**DESCRIPTION OF THE TASK:** Find all the lines in the entries below that hold the word "height" and copy them.

**LISTED RECORDS:**
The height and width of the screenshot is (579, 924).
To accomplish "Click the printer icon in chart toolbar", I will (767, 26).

* * *

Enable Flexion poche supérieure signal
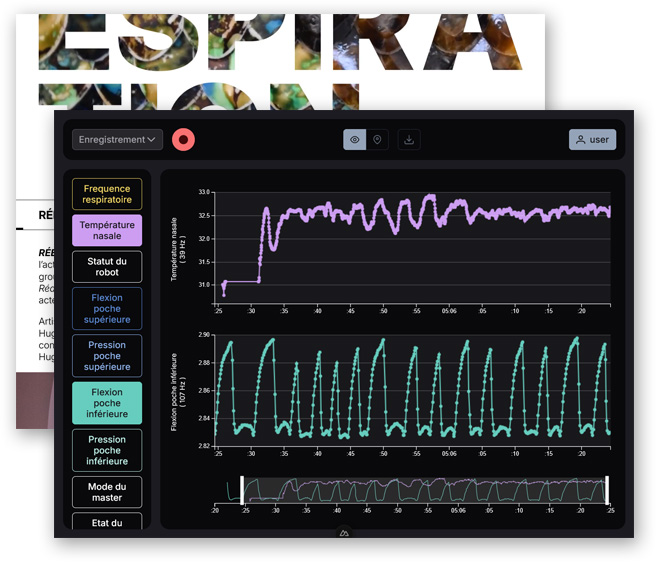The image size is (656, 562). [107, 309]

...

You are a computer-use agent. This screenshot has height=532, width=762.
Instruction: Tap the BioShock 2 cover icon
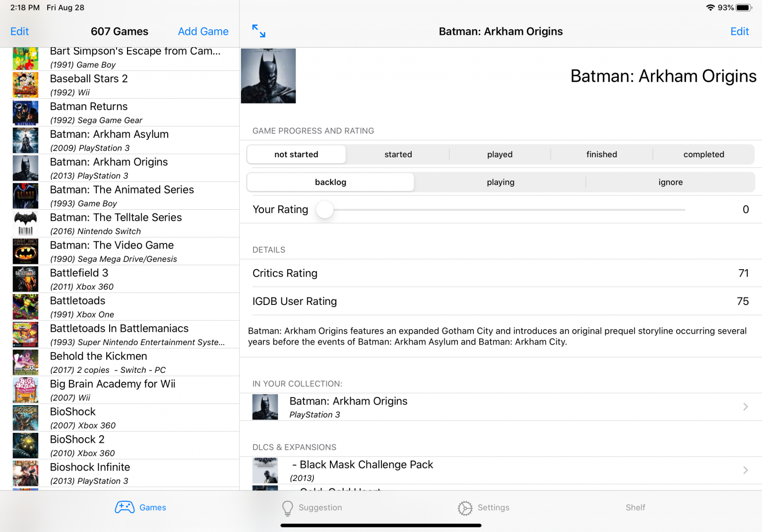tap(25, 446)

**WRITTEN REPLY:**
The height and width of the screenshot is (579, 924).
You are a computer-use agent. This screenshot has height=532, width=762.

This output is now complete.